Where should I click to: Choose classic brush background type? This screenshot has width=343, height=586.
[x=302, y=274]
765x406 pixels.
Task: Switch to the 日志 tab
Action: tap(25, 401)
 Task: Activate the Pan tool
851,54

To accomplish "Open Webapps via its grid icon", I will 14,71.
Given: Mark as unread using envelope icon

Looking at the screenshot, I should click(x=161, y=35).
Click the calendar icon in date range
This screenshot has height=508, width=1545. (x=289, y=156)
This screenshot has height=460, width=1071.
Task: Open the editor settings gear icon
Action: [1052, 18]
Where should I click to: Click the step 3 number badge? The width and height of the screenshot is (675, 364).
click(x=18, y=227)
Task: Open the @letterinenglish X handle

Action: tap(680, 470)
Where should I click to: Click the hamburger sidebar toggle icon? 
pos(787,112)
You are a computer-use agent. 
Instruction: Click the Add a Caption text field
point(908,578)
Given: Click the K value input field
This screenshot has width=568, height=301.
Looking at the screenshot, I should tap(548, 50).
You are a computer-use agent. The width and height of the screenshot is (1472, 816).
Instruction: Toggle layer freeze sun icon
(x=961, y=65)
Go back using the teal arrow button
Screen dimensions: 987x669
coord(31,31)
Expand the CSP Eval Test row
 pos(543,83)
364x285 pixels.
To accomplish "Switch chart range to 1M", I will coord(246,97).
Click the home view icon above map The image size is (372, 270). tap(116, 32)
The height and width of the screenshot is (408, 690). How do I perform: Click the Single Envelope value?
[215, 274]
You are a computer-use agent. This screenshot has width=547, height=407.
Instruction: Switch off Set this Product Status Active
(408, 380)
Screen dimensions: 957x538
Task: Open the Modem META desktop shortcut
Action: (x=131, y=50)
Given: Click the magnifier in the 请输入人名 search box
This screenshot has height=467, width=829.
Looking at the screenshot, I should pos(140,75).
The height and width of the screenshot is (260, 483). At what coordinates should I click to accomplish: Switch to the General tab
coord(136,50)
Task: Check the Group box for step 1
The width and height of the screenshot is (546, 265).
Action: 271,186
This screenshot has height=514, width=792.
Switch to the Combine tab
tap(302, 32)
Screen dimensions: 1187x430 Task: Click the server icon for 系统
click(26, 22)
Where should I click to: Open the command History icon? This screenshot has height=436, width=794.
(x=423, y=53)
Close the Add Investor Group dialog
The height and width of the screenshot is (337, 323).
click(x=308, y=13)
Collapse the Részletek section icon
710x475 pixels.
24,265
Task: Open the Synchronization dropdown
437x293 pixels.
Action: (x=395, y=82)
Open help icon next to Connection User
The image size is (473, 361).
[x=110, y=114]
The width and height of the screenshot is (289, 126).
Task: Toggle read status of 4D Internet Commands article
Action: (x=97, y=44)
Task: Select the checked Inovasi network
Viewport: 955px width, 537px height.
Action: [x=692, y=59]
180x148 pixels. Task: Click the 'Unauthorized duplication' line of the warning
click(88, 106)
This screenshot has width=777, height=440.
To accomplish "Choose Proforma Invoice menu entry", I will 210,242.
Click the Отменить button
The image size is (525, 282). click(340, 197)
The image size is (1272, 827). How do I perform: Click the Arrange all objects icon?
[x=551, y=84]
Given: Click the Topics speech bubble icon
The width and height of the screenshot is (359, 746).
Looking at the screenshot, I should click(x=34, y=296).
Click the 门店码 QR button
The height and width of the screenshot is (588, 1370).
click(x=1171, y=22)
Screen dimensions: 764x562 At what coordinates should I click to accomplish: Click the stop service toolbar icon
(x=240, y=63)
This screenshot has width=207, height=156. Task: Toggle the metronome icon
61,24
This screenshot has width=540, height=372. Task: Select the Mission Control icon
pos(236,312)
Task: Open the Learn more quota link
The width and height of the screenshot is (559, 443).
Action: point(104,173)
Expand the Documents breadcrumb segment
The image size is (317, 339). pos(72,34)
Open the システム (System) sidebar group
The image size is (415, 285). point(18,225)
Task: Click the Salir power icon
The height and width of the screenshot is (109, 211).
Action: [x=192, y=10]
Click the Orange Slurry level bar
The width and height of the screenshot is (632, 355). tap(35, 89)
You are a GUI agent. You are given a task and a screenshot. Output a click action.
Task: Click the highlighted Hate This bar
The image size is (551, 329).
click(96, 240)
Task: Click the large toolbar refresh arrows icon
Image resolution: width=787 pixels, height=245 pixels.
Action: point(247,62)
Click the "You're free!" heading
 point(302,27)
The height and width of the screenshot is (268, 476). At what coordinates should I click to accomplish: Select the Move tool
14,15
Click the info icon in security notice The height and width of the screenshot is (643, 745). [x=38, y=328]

* [Task prompt]: A complete, exact copy of the records is what is needed.

* [Solution to this problem]:
Where should I click to: Choose classic brush background type? This screenshot has width=343, height=586.
[x=302, y=274]
765x406 pixels.
Task: Switch to the 日志 tab
Action: tap(25, 401)
 Task: Activate the Pan tool
851,54

To accomplish "Open Webapps via its grid icon", I will 14,71.
Given: Mark as unread using envelope icon

Looking at the screenshot, I should click(x=161, y=35).
Click the calendar icon in date range
This screenshot has height=508, width=1545. (x=289, y=156)
This screenshot has height=460, width=1071.
Task: Open the editor settings gear icon
Action: [1052, 18]
Where should I click to: Click the step 3 number badge? The width and height of the screenshot is (675, 364).
click(x=18, y=227)
Task: Open the @letterinenglish X handle

Action: tap(680, 470)
Where should I click to: Click the hamburger sidebar toggle icon? 
pos(787,112)
You are a computer-use agent. 
Instruction: Click the Add a Caption text field
point(908,578)
Given: Click the K value input field
This screenshot has width=568, height=301.
Looking at the screenshot, I should tap(548, 50).
You are a computer-use agent. The width and height of the screenshot is (1472, 816).
Instruction: Toggle layer freeze sun icon
(x=961, y=65)
Go back using the teal arrow button
Screen dimensions: 987x669
coord(31,31)
Expand the CSP Eval Test row
 pos(543,83)
364x285 pixels.
To accomplish "Switch chart range to 1M", I will coord(246,97).
Click the home view icon above map The image size is (372, 270). tap(116, 32)
The height and width of the screenshot is (408, 690). How do I perform: Click the Single Envelope value?
[215, 274]
You are a computer-use agent. This screenshot has width=547, height=407.
Instruction: Switch off Set this Product Status Active
(408, 380)
Screen dimensions: 957x538
Task: Open the Modem META desktop shortcut
Action: (x=131, y=50)
Given: Click the magnifier in the 请输入人名 search box
This screenshot has height=467, width=829.
Looking at the screenshot, I should pos(140,75).
The height and width of the screenshot is (260, 483). At what coordinates should I click to accomplish: Switch to the General tab
coord(136,50)
Task: Check the Group box for step 1
The width and height of the screenshot is (546, 265).
Action: 271,186
This screenshot has height=514, width=792.
Switch to the Combine tab
tap(302, 32)
Screen dimensions: 1187x430 Task: Click the server icon for 系统
click(26, 22)
Where should I click to: Open the command History icon? This screenshot has height=436, width=794.
(x=423, y=53)
Close the Add Investor Group dialog
The height and width of the screenshot is (337, 323).
click(x=308, y=13)
Collapse the Részletek section icon
710x475 pixels.
24,265
Task: Open the Synchronization dropdown
437x293 pixels.
Action: (x=395, y=82)
Open help icon next to Connection User
The image size is (473, 361).
[x=110, y=114]
The width and height of the screenshot is (289, 126).
Task: Toggle read status of 4D Internet Commands article
Action: (x=97, y=44)
Task: Select the checked Inovasi network
Viewport: 955px width, 537px height.
Action: [x=692, y=59]
180x148 pixels. Task: Click the 'Unauthorized duplication' line of the warning
click(88, 106)
This screenshot has width=777, height=440.
To accomplish "Choose Proforma Invoice menu entry", I will 210,242.
Click the Отменить button
The image size is (525, 282). click(340, 197)
The image size is (1272, 827). How do I perform: Click the Arrange all objects icon?
[x=551, y=84]
Given: Click the Topics speech bubble icon
The width and height of the screenshot is (359, 746).
Looking at the screenshot, I should click(x=34, y=296).
Click the 门店码 QR button
The height and width of the screenshot is (588, 1370).
click(x=1171, y=22)
Screen dimensions: 764x562 At what coordinates should I click to accomplish: Click the stop service toolbar icon
(x=240, y=63)
This screenshot has width=207, height=156. Task: Toggle the metronome icon
61,24
This screenshot has width=540, height=372. Task: Select the Mission Control icon
pos(236,312)
Task: Open the Learn more quota link
The width and height of the screenshot is (559, 443).
Action: point(104,173)
Expand the Documents breadcrumb segment
The image size is (317, 339). pos(72,34)
Open the システム (System) sidebar group
The image size is (415, 285). point(18,225)
Task: Click the Salir power icon
The height and width of the screenshot is (109, 211).
Action: [x=192, y=10]
Click the Orange Slurry level bar
The width and height of the screenshot is (632, 355). tap(35, 89)
You are a GUI agent. You are given a task and a screenshot. Output a click action.
Task: Click the highlighted Hate This bar
The image size is (551, 329).
click(96, 240)
Task: Click the large toolbar refresh arrows icon
Image resolution: width=787 pixels, height=245 pixels.
Action: point(247,62)
Click the "You're free!" heading
 point(302,27)
The height and width of the screenshot is (268, 476). At what coordinates should I click to accomplish: Select the Move tool
14,15
Click the info icon in security notice The height and width of the screenshot is (643, 745). [x=38, y=328]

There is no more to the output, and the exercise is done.